-- DATA follows --

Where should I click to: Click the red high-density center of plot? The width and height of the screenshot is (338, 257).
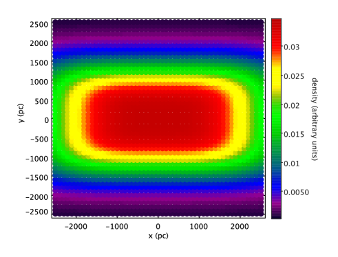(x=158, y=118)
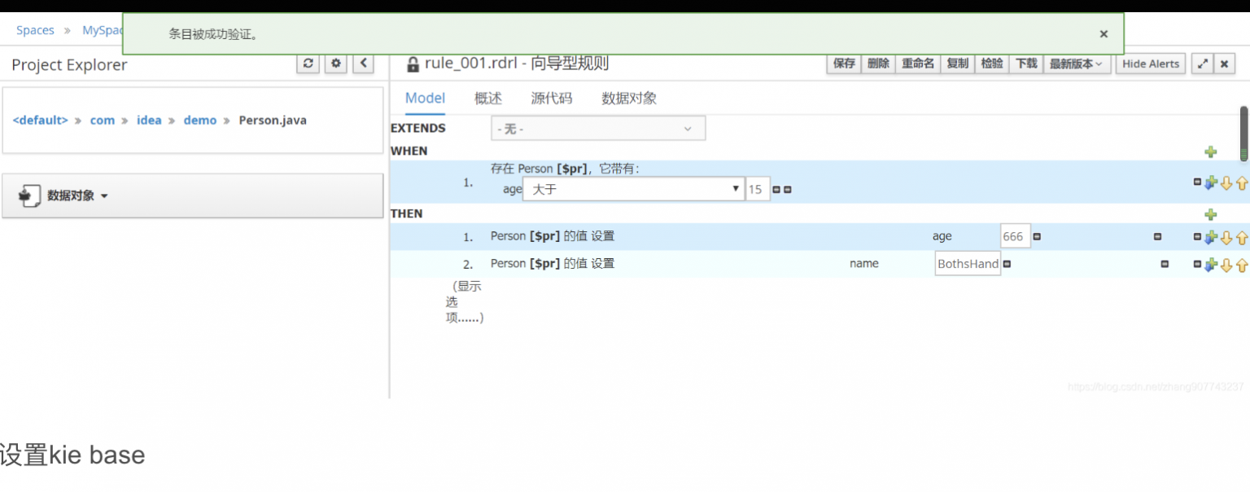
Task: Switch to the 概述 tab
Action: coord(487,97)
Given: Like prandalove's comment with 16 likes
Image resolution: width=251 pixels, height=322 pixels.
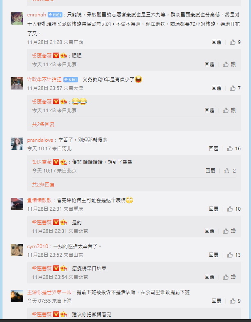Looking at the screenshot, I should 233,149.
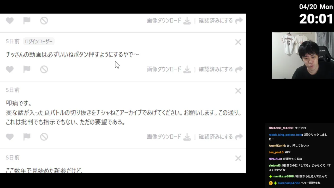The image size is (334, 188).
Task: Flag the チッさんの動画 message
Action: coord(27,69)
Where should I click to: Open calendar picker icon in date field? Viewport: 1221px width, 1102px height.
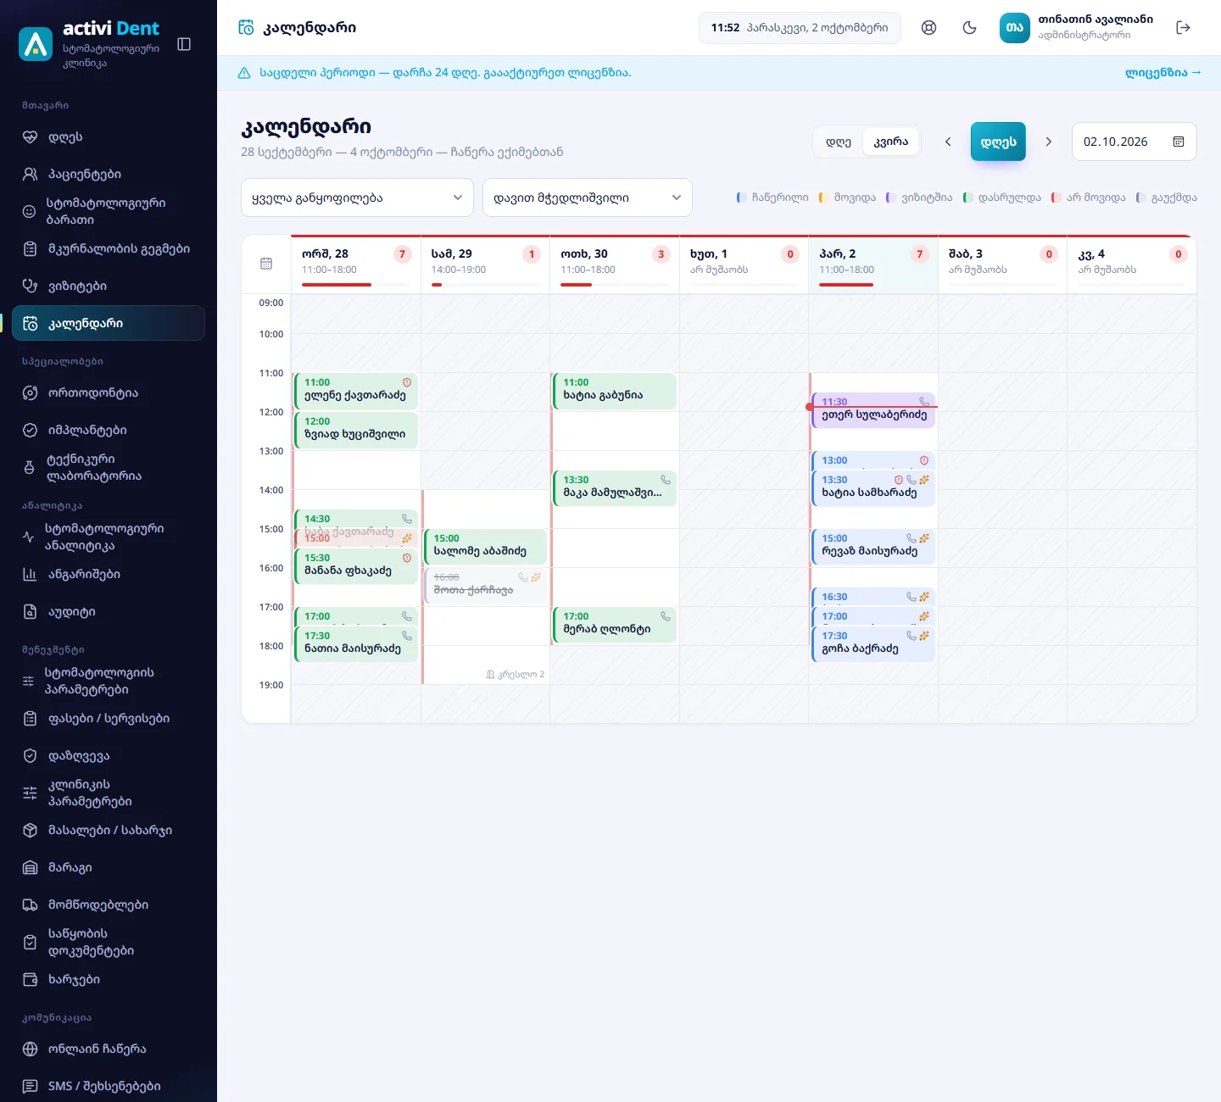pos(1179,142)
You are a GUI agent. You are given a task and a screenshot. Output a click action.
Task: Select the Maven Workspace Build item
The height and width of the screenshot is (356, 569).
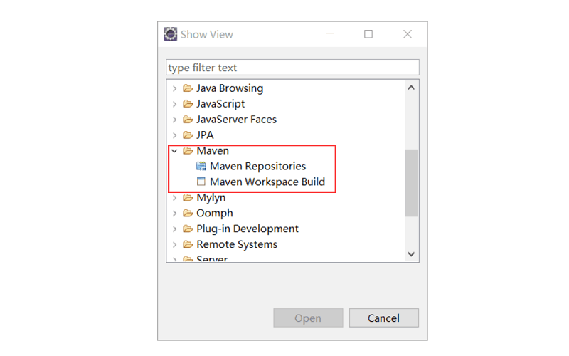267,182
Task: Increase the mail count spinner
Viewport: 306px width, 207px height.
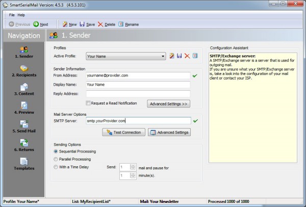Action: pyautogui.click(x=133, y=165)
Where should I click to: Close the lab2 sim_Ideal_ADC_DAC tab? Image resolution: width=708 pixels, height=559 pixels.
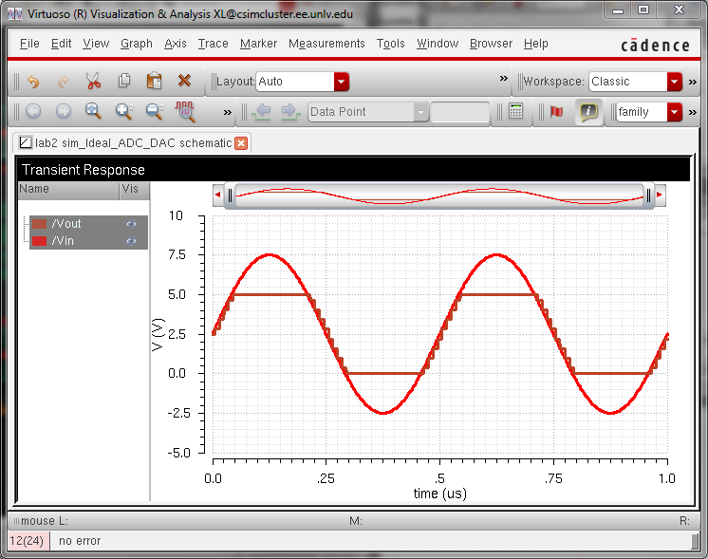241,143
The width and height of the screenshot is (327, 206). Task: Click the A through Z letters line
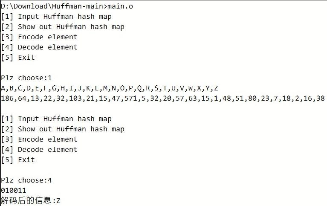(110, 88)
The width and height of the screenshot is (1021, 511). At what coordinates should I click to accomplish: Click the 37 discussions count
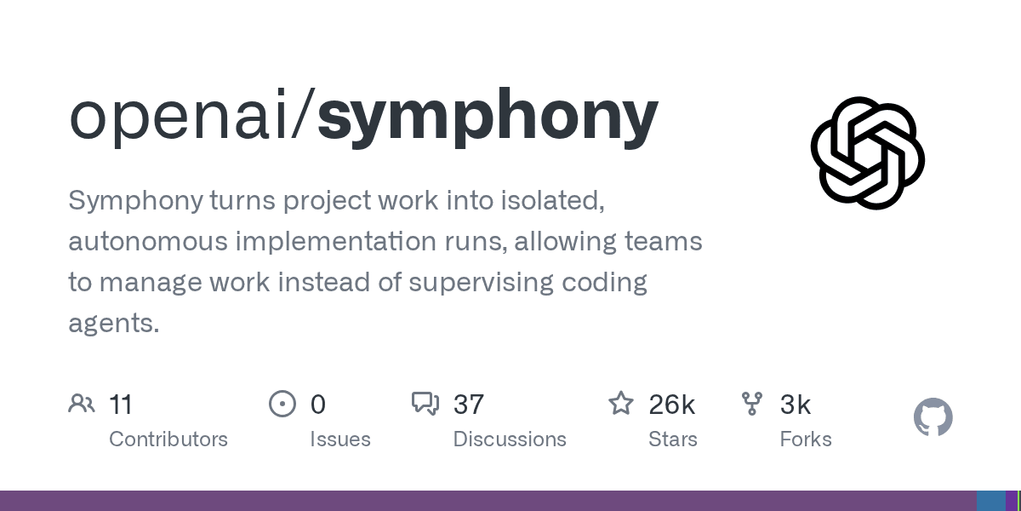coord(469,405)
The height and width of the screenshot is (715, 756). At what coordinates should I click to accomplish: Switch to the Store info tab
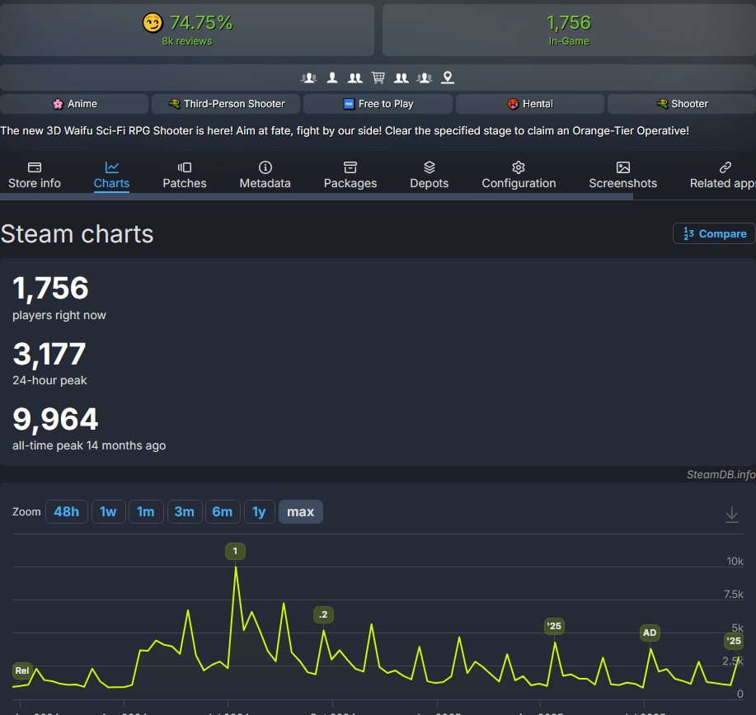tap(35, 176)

-- DATA concluded --

> EXERCISE GOAL:
Exactly as written, copy out the listing, but without any pictures.

> RESPONSE AREA:
Where should I click to: Click the red high-density center of plot? The width and height of the screenshot is (338, 257).
(x=158, y=118)
Task: Switch to the 概述 tab
Action: coord(487,97)
Given: Like prandalove's comment with 16 likes
Image resolution: width=251 pixels, height=322 pixels.
Looking at the screenshot, I should 233,149.
The image size is (334, 188).
Task: Flag the チッさんの動画 message
Action: coord(27,69)
Where should I click to: Open calendar picker icon in date field? Viewport: 1221px width, 1102px height.
pos(1179,142)
You are a GUI agent. You are given a task and a screenshot. Output a click action.
Task: Select the Maven Workspace Build item
The height and width of the screenshot is (356, 569).
267,182
Task: Increase the mail count spinner
Viewport: 306px width, 207px height.
Action: pyautogui.click(x=133, y=165)
Where should I click to: Close the lab2 sim_Ideal_ADC_DAC tab? Image resolution: width=708 pixels, height=559 pixels.
241,143
The width and height of the screenshot is (327, 206). Task: Click the A through Z letters line
(110, 88)
The width and height of the screenshot is (1021, 511). At what coordinates should I click to accomplish: Click the 37 discussions count
coord(469,405)
The height and width of the screenshot is (715, 756). At what coordinates should I click to accomplish: Switch to the Store info tab
tap(35, 176)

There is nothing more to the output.